• _Task objective_: Look through the data below and return each line where "comment" appears.

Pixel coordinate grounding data

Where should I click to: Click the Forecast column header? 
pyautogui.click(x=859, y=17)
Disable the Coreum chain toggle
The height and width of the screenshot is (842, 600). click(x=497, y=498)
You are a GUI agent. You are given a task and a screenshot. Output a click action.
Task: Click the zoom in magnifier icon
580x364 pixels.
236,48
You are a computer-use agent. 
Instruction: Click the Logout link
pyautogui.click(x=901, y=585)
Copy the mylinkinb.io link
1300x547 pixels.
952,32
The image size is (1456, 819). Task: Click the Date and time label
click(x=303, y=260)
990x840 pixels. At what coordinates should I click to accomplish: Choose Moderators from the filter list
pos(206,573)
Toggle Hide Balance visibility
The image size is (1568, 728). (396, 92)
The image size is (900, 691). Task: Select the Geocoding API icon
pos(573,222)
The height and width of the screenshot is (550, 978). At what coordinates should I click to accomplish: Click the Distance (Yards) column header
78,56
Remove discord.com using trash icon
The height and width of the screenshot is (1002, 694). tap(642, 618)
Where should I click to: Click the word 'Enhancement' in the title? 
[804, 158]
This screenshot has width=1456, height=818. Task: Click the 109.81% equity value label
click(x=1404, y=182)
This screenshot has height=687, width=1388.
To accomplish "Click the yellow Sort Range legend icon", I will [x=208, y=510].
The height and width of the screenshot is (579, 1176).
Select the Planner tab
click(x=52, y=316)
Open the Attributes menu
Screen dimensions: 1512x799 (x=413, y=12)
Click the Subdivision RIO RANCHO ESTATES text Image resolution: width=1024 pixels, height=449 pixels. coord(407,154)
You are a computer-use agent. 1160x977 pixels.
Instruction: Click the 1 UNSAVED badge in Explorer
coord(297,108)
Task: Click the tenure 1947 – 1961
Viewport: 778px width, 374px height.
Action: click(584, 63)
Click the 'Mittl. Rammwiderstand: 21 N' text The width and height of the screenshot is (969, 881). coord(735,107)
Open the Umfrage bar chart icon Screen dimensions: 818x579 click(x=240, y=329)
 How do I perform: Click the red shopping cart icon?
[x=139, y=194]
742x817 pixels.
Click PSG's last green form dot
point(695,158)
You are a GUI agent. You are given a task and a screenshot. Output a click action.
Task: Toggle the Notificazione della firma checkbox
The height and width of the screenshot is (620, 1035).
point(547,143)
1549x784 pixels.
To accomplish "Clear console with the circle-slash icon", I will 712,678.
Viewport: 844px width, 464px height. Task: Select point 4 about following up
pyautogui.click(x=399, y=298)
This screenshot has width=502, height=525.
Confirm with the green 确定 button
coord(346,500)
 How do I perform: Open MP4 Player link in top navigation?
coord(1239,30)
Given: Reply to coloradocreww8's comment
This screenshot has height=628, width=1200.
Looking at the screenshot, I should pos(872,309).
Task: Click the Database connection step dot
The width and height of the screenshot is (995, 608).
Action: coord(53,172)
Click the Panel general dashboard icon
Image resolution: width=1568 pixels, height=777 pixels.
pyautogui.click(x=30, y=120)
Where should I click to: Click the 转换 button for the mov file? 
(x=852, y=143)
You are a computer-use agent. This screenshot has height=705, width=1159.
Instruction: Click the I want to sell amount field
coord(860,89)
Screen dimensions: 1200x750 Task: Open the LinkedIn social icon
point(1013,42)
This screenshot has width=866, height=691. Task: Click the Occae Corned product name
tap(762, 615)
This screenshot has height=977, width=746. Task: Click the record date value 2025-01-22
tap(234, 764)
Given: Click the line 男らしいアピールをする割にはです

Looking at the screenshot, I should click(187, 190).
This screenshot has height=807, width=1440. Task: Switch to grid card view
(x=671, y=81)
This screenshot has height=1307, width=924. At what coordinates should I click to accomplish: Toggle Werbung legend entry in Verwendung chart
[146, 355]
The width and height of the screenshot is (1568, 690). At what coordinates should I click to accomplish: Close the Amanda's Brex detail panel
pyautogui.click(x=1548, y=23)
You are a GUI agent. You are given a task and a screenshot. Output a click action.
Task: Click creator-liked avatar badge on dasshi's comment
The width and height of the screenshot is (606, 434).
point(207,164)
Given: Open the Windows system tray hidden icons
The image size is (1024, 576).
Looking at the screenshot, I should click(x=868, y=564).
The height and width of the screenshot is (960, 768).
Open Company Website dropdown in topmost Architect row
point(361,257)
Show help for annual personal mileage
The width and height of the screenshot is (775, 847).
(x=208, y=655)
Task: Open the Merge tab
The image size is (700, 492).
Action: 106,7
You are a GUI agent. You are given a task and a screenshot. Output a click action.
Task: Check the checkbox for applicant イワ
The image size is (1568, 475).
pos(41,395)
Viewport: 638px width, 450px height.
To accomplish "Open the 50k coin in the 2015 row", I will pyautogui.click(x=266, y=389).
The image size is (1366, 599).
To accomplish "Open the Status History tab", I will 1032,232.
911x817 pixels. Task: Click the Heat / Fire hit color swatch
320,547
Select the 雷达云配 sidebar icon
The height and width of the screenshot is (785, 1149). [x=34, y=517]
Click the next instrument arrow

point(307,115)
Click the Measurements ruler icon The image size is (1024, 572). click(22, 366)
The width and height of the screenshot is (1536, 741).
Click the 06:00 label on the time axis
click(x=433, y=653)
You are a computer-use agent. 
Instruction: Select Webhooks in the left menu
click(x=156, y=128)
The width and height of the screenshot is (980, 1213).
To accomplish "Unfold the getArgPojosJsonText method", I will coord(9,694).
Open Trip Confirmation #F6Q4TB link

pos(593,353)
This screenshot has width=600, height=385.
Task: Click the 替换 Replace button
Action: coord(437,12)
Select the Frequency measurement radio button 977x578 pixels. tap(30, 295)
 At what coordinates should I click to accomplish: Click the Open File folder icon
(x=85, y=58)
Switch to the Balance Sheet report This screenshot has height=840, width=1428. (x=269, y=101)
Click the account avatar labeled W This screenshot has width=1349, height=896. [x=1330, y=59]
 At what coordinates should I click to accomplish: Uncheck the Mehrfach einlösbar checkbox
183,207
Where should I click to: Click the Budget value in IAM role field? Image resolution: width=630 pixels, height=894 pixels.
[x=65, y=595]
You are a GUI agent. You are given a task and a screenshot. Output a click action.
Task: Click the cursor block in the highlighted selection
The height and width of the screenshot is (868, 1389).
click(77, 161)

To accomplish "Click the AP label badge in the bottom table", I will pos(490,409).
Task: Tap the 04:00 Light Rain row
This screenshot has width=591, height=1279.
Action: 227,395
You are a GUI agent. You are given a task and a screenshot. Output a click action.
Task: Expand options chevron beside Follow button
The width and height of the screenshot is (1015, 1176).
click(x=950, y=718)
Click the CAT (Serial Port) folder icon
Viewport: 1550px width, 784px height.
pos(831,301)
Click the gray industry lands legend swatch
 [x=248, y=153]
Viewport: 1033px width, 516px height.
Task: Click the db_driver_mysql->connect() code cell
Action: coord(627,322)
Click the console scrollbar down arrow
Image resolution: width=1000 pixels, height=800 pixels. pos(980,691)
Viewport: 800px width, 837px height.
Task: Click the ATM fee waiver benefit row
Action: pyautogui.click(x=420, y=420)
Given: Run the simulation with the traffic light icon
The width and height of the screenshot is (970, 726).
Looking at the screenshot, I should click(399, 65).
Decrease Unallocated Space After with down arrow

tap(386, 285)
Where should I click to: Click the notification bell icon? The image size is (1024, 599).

• _Response for this exercise_:
Given: Reply to coloradocreww8's comment
Task: Click creator-liked avatar badge on dasshi's comment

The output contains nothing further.